When copying the data, keep every line exactly the same.

Data records
++++
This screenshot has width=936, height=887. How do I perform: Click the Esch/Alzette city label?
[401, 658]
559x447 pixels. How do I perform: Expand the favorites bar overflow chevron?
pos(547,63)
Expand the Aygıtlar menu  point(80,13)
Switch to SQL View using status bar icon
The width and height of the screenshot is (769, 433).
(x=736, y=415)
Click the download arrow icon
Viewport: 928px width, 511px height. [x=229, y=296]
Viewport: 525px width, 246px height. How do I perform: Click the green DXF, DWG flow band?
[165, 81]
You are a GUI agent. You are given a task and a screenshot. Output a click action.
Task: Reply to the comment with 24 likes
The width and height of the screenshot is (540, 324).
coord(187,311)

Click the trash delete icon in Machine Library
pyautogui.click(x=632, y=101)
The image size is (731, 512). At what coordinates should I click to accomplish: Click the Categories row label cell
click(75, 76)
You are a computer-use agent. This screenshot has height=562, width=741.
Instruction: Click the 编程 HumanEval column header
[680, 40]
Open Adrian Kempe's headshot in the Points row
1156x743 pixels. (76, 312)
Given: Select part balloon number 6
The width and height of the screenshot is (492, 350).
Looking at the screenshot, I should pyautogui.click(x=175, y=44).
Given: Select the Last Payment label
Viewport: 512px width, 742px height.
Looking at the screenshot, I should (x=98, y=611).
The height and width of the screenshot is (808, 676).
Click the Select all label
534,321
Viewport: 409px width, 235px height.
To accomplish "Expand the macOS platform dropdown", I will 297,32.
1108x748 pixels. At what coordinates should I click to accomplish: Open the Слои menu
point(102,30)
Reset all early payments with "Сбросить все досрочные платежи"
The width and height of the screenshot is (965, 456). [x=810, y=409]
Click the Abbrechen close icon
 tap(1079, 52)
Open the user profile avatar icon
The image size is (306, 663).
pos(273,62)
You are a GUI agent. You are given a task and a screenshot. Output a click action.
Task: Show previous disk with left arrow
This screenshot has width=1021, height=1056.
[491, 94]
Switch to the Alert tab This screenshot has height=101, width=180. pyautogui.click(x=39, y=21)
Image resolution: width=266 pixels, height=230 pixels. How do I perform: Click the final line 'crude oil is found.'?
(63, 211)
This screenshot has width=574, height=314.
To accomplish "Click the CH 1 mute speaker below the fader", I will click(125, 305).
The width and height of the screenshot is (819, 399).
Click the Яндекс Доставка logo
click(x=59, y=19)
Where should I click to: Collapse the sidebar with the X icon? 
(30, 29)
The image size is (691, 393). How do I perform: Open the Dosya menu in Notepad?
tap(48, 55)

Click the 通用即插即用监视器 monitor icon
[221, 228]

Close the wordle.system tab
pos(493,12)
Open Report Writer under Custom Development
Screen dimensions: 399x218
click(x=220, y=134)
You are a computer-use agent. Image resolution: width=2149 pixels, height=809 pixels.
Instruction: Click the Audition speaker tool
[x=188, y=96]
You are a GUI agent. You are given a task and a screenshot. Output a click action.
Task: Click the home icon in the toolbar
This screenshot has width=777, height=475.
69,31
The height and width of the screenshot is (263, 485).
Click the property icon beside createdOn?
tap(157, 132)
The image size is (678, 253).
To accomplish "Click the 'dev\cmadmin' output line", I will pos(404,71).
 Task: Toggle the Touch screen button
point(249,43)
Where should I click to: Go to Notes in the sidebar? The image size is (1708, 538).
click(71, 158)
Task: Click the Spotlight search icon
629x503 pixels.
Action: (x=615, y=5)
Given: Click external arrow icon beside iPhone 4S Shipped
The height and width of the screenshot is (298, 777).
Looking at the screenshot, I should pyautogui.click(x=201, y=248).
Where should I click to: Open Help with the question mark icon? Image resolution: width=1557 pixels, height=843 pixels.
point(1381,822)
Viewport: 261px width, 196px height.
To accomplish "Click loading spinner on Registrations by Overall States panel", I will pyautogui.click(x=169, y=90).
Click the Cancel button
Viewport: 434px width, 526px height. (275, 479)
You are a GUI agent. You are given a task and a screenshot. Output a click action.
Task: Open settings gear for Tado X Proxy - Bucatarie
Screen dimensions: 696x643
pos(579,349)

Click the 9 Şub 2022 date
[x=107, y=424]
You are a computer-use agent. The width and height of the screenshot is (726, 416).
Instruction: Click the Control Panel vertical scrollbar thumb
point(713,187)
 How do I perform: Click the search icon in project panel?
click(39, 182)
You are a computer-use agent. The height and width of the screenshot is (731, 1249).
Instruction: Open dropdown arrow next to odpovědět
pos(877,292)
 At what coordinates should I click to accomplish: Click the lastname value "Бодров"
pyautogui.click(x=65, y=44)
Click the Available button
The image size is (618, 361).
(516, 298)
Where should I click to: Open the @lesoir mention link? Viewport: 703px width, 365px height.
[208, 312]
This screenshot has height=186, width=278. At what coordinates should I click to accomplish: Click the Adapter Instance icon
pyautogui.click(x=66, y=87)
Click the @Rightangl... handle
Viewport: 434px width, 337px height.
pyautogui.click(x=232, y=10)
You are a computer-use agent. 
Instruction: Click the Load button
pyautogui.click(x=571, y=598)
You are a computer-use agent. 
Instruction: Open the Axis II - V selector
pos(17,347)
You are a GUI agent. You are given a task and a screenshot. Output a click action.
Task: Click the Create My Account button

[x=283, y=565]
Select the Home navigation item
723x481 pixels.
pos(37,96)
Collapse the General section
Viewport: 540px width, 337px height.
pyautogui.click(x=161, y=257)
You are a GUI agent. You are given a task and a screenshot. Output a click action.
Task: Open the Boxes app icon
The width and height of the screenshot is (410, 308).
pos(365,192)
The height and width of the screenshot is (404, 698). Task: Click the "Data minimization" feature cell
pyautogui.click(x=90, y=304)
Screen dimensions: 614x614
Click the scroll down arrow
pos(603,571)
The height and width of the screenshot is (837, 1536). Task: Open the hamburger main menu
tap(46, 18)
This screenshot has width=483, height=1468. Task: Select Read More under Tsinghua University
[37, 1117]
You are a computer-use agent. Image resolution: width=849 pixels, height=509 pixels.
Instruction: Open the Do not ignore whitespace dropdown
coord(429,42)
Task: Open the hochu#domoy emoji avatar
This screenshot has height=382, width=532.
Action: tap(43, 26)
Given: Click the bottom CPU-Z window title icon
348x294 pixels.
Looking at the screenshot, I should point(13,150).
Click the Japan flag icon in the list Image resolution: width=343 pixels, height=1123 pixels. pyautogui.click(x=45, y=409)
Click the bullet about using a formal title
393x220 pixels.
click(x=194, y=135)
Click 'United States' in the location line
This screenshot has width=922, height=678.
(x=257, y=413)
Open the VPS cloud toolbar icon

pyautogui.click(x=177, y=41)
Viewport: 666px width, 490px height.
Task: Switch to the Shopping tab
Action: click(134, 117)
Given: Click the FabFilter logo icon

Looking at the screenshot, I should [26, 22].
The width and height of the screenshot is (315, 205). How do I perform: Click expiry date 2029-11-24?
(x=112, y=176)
++++
* Worked solution *
This screenshot has width=936, height=887. How do I perform: Click the Esch/Alzette city label?
[401, 658]
559x447 pixels. How do I perform: Expand the favorites bar overflow chevron?
pos(547,63)
Expand the Aygıtlar menu  point(80,13)
Switch to SQL View using status bar icon
The width and height of the screenshot is (769, 433).
(x=736, y=415)
Click the download arrow icon
Viewport: 928px width, 511px height. [x=229, y=296]
Viewport: 525px width, 246px height. How do I perform: Click the green DXF, DWG flow band?
[165, 81]
You are a GUI agent. You are given a task and a screenshot. Output a click action.
Task: Reply to the comment with 24 likes
The width and height of the screenshot is (540, 324).
coord(187,311)

Click the trash delete icon in Machine Library
pyautogui.click(x=632, y=101)
The image size is (731, 512). At what coordinates should I click to accomplish: Click the Categories row label cell
click(75, 76)
You are a computer-use agent. This screenshot has height=562, width=741.
Instruction: Click the 编程 HumanEval column header
[680, 40]
Open Adrian Kempe's headshot in the Points row
1156x743 pixels. (76, 312)
Given: Select part balloon number 6
The width and height of the screenshot is (492, 350).
Looking at the screenshot, I should pyautogui.click(x=175, y=44).
Given: Select the Last Payment label
Viewport: 512px width, 742px height.
Looking at the screenshot, I should (x=98, y=611).
The height and width of the screenshot is (808, 676).
Click the Select all label
534,321
Viewport: 409px width, 235px height.
To accomplish "Expand the macOS platform dropdown", I will 297,32.
1108x748 pixels. At what coordinates should I click to accomplish: Open the Слои menu
point(102,30)
Reset all early payments with "Сбросить все досрочные платежи"
The width and height of the screenshot is (965, 456). [x=810, y=409]
Click the Abbrechen close icon
 tap(1079, 52)
Open the user profile avatar icon
The image size is (306, 663).
pos(273,62)
You are a GUI agent. You are given a task and a screenshot. Output a click action.
Task: Show previous disk with left arrow
This screenshot has width=1021, height=1056.
[491, 94]
Switch to the Alert tab This screenshot has height=101, width=180. pyautogui.click(x=39, y=21)
Image resolution: width=266 pixels, height=230 pixels. How do I perform: Click the final line 'crude oil is found.'?
(63, 211)
This screenshot has width=574, height=314.
To accomplish "Click the CH 1 mute speaker below the fader", I will click(125, 305).
The width and height of the screenshot is (819, 399).
Click the Яндекс Доставка logo
click(x=59, y=19)
Where should I click to: Collapse the sidebar with the X icon? 
(30, 29)
The image size is (691, 393). How do I perform: Open the Dosya menu in Notepad?
tap(48, 55)

Click the 通用即插即用监视器 monitor icon
[221, 228]

Close the wordle.system tab
pos(493,12)
Open Report Writer under Custom Development
Screen dimensions: 399x218
click(x=220, y=134)
You are a computer-use agent. Image resolution: width=2149 pixels, height=809 pixels.
Instruction: Click the Audition speaker tool
[x=188, y=96]
You are a GUI agent. You are given a task and a screenshot. Output a click action.
Task: Click the home icon in the toolbar
This screenshot has width=777, height=475.
69,31
The height and width of the screenshot is (263, 485).
Click the property icon beside createdOn?
tap(157, 132)
The image size is (678, 253).
To accomplish "Click the 'dev\cmadmin' output line", I will pos(404,71).
 Task: Toggle the Touch screen button
point(249,43)
Where should I click to: Go to Notes in the sidebar? The image size is (1708, 538).
click(71, 158)
Task: Click the Spotlight search icon
629x503 pixels.
Action: (x=615, y=5)
Given: Click external arrow icon beside iPhone 4S Shipped
The height and width of the screenshot is (298, 777).
Looking at the screenshot, I should pyautogui.click(x=201, y=248).
Where should I click to: Open Help with the question mark icon? Image resolution: width=1557 pixels, height=843 pixels.
point(1381,822)
Viewport: 261px width, 196px height.
To accomplish "Click loading spinner on Registrations by Overall States panel", I will pyautogui.click(x=169, y=90).
Click the Cancel button
Viewport: 434px width, 526px height. (275, 479)
You are a GUI agent. You are given a task and a screenshot. Output a click action.
Task: Open settings gear for Tado X Proxy - Bucatarie
Screen dimensions: 696x643
pos(579,349)

Click the 9 Şub 2022 date
[x=107, y=424]
You are a computer-use agent. The width and height of the screenshot is (726, 416).
Instruction: Click the Control Panel vertical scrollbar thumb
point(713,187)
 How do I perform: Click the search icon in project panel?
click(39, 182)
You are a computer-use agent. The height and width of the screenshot is (731, 1249).
Instruction: Open dropdown arrow next to odpovědět
pos(877,292)
 At what coordinates should I click to accomplish: Click the lastname value "Бодров"
pyautogui.click(x=65, y=44)
Click the Available button
The image size is (618, 361).
(516, 298)
Where should I click to: Open the @lesoir mention link? Viewport: 703px width, 365px height.
[208, 312]
This screenshot has height=186, width=278. At what coordinates should I click to accomplish: Click the Adapter Instance icon
pyautogui.click(x=66, y=87)
Click the @Rightangl... handle
Viewport: 434px width, 337px height.
pyautogui.click(x=232, y=10)
You are a computer-use agent. 
Instruction: Click the Load button
pyautogui.click(x=571, y=598)
You are a computer-use agent. 
Instruction: Open the Axis II - V selector
pos(17,347)
You are a GUI agent. You are given a task and a screenshot. Output a click action.
Task: Click the Create My Account button

[x=283, y=565]
Select the Home navigation item
723x481 pixels.
pos(37,96)
Collapse the General section
Viewport: 540px width, 337px height.
pyautogui.click(x=161, y=257)
You are a GUI agent. You are given a task and a screenshot. Output a click action.
Task: Open the Boxes app icon
The width and height of the screenshot is (410, 308).
pos(365,192)
The height and width of the screenshot is (404, 698). Task: Click the "Data minimization" feature cell
pyautogui.click(x=90, y=304)
Screen dimensions: 614x614
Click the scroll down arrow
pos(603,571)
The height and width of the screenshot is (837, 1536). Task: Open the hamburger main menu
tap(46, 18)
This screenshot has width=483, height=1468. Task: Select Read More under Tsinghua University
[37, 1117]
You are a computer-use agent. Image resolution: width=849 pixels, height=509 pixels.
Instruction: Open the Do not ignore whitespace dropdown
coord(429,42)
Task: Open the hochu#domoy emoji avatar
This screenshot has height=382, width=532.
Action: tap(43, 26)
Given: Click the bottom CPU-Z window title icon
348x294 pixels.
Looking at the screenshot, I should point(13,150).
Click the Japan flag icon in the list Image resolution: width=343 pixels, height=1123 pixels. pyautogui.click(x=45, y=409)
Click the bullet about using a formal title
393x220 pixels.
click(x=194, y=135)
Click 'United States' in the location line
This screenshot has width=922, height=678.
(x=257, y=413)
Open the VPS cloud toolbar icon

pyautogui.click(x=177, y=41)
Viewport: 666px width, 490px height.
Task: Switch to the Shopping tab
Action: click(134, 117)
Given: Click the FabFilter logo icon

Looking at the screenshot, I should [26, 22].
The width and height of the screenshot is (315, 205). How do I perform: Click expiry date 2029-11-24?
(x=112, y=176)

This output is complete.